15

I have used tweepy to store the text of tweets in a csv file using Python csv.writer(), but I had to encode the text in utf-8 before storing, otherwise tweepy throws a weird error.

Now, the text data is stored like this:

"b'Lorem Ipsum\xc2\xa0Assignment '"

I tried to decode this using this code (there is more data in other columns, text is in 3rd column):

with open('data.csv','rt',encoding='utf-8') as f:
    reader = csv.reader(f,delimiter=',')
    for row in reader:
        print(row[3])

But, it doesn't decode the text. I cannot use .decode('utf-8') as the csv reader reads data as strings i.e. type(row[3]) is 'str' and I can't seem to convert it into bytes, the data gets encoded once more!

How can I decode the text data?

Edit: Here's a sample line from the csv file:

67783591545656656999,3415844,1450443669.0,b'Virginia School District Closes After Backlash Over Arabic Assignment: The Augusta County school district in\xe2\x80\xa6  | @abcde',52,18

Note: If the solution is in the encoding process, please note that I cannot afford to download the entire data again.

martineau
  • 119,623
  • 25
  • 170
  • 301
gitmorty
  • 263
  • 1
  • 2
  • 8
  • Please show at least one complete line from your file exactly as it appears if you open that file in a text editor.

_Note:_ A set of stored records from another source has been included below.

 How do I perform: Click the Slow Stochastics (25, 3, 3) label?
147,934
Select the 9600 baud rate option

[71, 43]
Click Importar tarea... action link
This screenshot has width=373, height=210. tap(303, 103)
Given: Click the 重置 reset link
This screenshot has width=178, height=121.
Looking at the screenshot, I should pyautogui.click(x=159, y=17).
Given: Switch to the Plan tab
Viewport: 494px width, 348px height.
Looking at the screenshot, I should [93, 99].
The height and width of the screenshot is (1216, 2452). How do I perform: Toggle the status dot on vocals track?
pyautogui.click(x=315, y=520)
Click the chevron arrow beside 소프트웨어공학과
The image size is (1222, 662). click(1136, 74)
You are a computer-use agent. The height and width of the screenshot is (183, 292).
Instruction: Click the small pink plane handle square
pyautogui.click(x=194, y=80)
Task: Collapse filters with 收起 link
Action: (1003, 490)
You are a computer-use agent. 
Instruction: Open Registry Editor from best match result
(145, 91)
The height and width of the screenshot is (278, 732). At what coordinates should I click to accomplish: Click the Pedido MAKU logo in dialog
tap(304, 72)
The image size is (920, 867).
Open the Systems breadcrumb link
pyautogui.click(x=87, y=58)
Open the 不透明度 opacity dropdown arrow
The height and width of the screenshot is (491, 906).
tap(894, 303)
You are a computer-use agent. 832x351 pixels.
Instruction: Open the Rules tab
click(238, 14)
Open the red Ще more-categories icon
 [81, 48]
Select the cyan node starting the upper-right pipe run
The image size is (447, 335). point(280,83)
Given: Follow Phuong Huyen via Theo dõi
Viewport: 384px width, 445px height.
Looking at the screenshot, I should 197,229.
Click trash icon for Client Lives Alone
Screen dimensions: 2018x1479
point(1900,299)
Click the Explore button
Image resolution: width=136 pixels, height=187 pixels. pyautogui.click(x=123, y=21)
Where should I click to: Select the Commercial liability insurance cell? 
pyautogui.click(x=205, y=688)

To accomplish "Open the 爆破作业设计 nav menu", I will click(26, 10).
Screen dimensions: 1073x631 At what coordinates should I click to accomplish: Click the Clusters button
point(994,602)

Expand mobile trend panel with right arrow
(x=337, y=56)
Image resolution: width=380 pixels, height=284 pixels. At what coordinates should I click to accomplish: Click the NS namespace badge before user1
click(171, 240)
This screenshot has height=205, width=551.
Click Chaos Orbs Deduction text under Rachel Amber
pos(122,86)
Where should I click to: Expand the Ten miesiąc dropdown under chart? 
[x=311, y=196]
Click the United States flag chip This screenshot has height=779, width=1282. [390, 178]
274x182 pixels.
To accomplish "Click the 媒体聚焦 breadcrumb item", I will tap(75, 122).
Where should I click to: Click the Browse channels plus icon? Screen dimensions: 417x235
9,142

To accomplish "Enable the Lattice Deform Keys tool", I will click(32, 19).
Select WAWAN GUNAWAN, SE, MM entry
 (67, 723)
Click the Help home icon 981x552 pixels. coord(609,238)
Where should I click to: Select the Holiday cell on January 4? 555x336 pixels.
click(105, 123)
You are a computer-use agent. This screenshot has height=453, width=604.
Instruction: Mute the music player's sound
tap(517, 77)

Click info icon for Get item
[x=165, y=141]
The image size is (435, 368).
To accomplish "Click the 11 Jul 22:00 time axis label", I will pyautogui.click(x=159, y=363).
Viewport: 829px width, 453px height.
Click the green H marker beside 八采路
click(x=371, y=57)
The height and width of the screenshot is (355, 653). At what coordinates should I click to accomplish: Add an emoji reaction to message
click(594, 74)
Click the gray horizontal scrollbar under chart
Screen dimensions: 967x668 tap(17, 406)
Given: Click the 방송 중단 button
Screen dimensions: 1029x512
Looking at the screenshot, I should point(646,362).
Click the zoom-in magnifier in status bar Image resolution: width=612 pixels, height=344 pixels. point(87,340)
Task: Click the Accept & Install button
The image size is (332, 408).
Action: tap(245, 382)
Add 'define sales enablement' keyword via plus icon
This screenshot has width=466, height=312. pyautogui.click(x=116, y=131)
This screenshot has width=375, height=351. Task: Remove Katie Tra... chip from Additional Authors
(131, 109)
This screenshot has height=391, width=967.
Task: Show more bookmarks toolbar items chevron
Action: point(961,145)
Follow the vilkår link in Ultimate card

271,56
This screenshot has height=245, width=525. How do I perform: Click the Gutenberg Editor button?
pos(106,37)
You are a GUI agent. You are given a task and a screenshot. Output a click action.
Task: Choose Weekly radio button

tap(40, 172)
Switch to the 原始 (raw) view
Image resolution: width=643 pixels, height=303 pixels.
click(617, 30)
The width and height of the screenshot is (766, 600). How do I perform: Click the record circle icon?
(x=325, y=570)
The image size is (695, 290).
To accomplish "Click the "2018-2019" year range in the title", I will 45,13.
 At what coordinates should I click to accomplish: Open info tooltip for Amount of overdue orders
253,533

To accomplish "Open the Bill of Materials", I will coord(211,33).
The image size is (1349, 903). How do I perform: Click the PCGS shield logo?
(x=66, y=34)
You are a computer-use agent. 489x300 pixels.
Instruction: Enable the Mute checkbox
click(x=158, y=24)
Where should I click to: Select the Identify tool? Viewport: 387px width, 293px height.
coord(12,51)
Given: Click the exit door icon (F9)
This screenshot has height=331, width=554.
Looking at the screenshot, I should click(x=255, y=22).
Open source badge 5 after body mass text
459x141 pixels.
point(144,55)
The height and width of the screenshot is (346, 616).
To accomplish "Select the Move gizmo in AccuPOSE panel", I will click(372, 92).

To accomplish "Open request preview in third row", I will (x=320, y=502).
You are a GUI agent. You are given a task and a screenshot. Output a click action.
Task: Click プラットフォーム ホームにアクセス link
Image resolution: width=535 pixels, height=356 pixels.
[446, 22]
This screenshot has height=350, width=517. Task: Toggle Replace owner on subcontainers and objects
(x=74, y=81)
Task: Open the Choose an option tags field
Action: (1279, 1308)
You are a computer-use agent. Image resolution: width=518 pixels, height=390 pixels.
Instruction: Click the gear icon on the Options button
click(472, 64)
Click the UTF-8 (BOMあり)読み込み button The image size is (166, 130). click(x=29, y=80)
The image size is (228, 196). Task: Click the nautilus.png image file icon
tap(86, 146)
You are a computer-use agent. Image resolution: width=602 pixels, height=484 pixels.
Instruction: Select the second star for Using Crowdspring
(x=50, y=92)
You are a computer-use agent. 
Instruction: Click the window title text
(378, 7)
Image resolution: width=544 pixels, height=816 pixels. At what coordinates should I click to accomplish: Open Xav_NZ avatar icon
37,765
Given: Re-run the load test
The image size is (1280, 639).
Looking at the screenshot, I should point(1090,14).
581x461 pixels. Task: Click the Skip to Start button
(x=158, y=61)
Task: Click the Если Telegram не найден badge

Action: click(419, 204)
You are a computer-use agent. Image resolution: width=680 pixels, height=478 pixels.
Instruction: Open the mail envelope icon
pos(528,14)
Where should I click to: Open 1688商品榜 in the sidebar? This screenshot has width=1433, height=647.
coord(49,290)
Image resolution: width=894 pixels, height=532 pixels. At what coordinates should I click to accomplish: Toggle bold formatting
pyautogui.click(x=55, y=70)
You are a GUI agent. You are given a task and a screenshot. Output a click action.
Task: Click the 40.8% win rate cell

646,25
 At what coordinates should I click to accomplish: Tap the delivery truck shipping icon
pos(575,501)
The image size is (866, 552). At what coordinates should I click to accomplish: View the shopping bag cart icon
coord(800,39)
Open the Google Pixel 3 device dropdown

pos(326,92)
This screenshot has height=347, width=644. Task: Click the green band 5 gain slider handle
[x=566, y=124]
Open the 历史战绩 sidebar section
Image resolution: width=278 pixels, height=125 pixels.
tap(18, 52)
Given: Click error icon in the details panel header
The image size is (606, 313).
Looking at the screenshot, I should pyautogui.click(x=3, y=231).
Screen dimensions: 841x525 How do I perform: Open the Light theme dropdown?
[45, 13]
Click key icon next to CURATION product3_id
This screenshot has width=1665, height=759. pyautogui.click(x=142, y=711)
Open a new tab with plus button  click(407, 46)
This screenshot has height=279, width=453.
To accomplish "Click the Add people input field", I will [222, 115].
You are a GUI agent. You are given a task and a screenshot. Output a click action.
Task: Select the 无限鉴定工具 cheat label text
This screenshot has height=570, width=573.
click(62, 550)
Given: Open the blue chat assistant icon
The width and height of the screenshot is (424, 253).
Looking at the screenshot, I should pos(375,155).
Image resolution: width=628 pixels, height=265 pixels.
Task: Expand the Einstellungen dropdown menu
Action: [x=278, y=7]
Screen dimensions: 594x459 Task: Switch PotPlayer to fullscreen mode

We can't reproduce your problem without both your code and your data. – BoarGules Dec 10 '17 at 17:23
  • I'm sorry. I have added an example. Save that line in a file with .csv extension. – gitmorty Dec 10 '17 at 17:49
  • So the csv file literally has strings in it which are represented with a `b` prefix on them, like the `b'Virginia...'`? – martineau Dec 10 '17 at 18:08
  • 3
    Whatever produced that CSV is broken and should be repaired. – tripleee Dec 10 '17 at 18:10

3 Answers3

15

The easiest way is as below. Try it out.

import csv
from io import StringIO

byte_content = b"iam byte content"
content = byte_content.decode()
file = StringIO(content)
csv_data = csv.reader(file, delimiter=",")
7

If your input file really contains strings with Python syntax b prefixes on them, one way to workaround it (even though it's not really a valid format for csv data to contain) would be to use Python's ast.literal_eval() function as @Ry suggested — although I would use it in a slightly different manner, as shown below.

This will provide a safe way to parse strings in the file which are prefixed with a b indicating they are byte-strings. The rest will be passed through unchanged.

Note that this doesn't require reading the entire CSV file into memory.

import ast
import csv


def _parse_bytes(field):
    """Convert string represented in Python byte-string literal b'' syntax into
    a decoded character string - otherwise return it unchanged.
    """
    result = field
    try:
        result = ast.literal_eval(field)
    finally:
        return result.decode() if isinstance(result, bytes) else result


def my_csv_reader(filename, /, **kwargs):
    with open(filename, 'r', newline='') as file:
        for row in csv.reader(file, **kwargs):
            yield [_parse_bytes(field) for field in row]


reader = my_csv_reader('bytes_data.csv', delimiter=',')
for row in reader:
    print(row)
martineau
  • 119,623
  • 25
  • 170
  • 301
  • Thank you. This does solve the case above, but I don't feel comfortable using eval(). It even fails on my file, as it has header strings. – gitmorty Dec 10 '17 at 19:39
  • gitmorty: I think @Ryan's idea of using `ast.literal_eval()` instead of `eval()` is a good one and have incorporated the basic idea into my own answer—which I think addresses both the issues you mentioned in your comment. – martineau Dec 10 '17 at 20:40
2

You can use ast.literal_eval to convert the incorrect fields back to bytes safely:

import ast


def _parse_bytes(bytes_repr):
    result = ast.literal_eval(bytes_repr)

    if not isinstance(result, bytes):
        raise ValueError("Malformed bytes repr")

    return result
Ry-
  • 218,210
  • 55
  • 464
  • 476